- _What you will do_
Pull out every row below that contains the string "height", matching case exactly, and copy each one in full.

- _Task material_

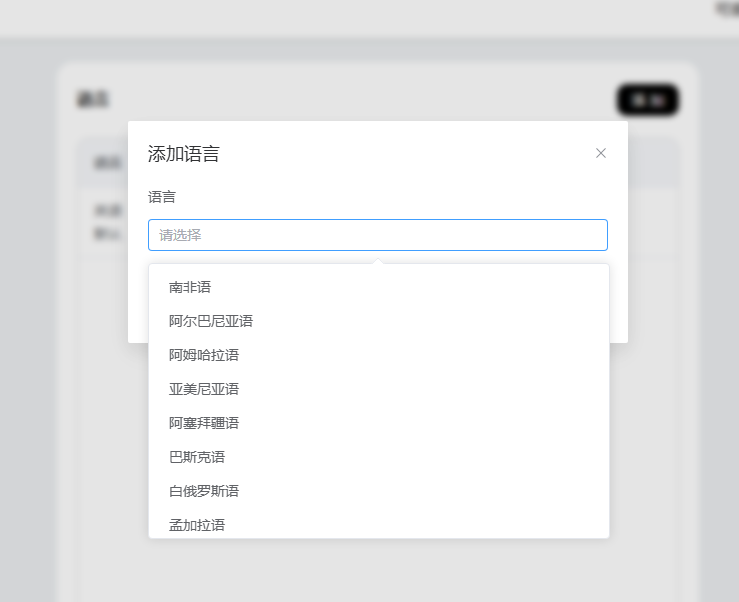The image size is (739, 602).
Task: Click the 请选择 language select field
Action: click(377, 235)
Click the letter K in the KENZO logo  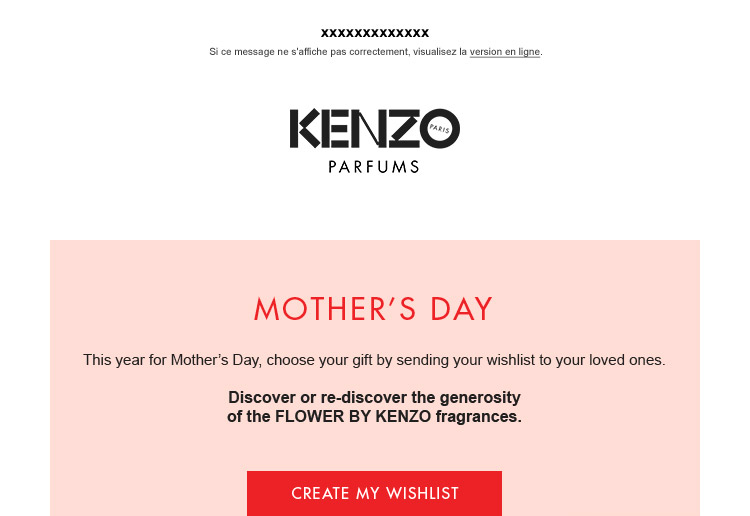click(305, 128)
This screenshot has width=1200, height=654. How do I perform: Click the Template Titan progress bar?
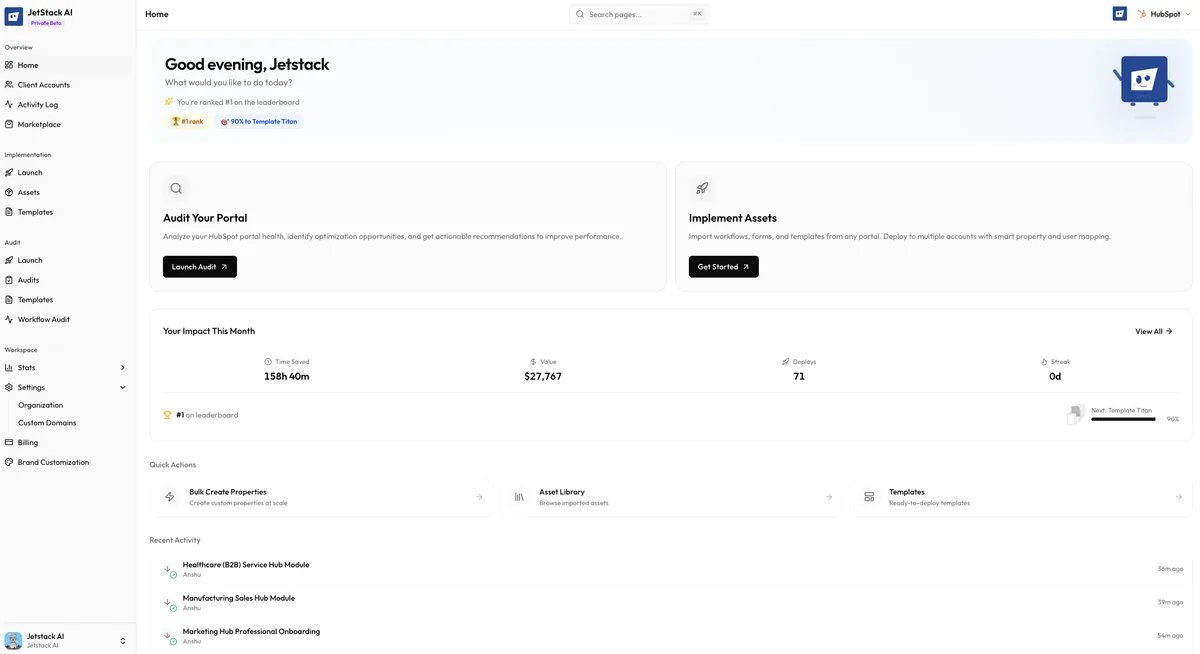click(1123, 419)
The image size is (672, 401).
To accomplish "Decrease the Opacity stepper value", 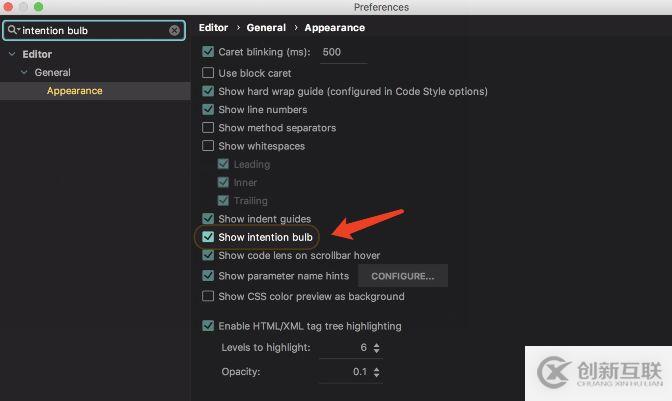I will coord(376,375).
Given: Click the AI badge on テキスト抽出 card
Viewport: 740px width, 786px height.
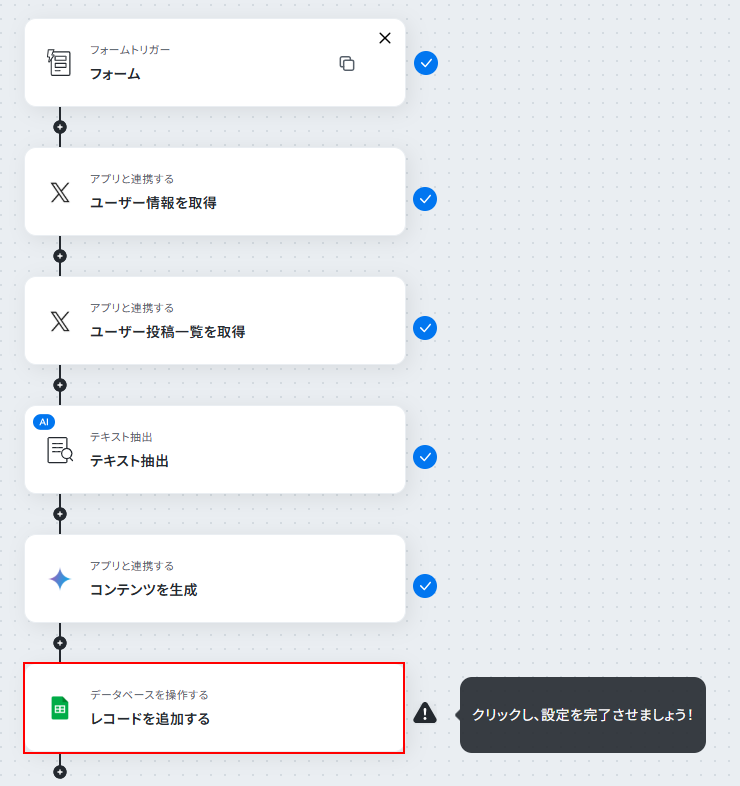Looking at the screenshot, I should (44, 422).
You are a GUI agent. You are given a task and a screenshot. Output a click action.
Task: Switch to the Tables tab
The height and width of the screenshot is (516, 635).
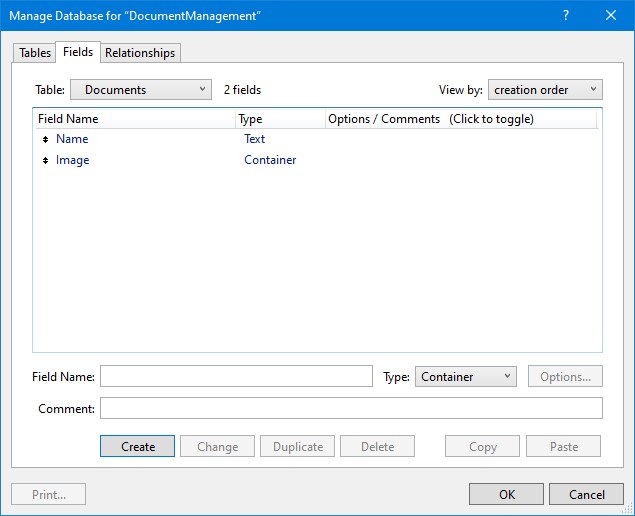pyautogui.click(x=35, y=53)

- _Solution to this problem_
This screenshot has width=1200, height=654. How do I perform: Click the Template Titan progress bar?
Viewport: 740px width, 786px height.
The height and width of the screenshot is (516, 635).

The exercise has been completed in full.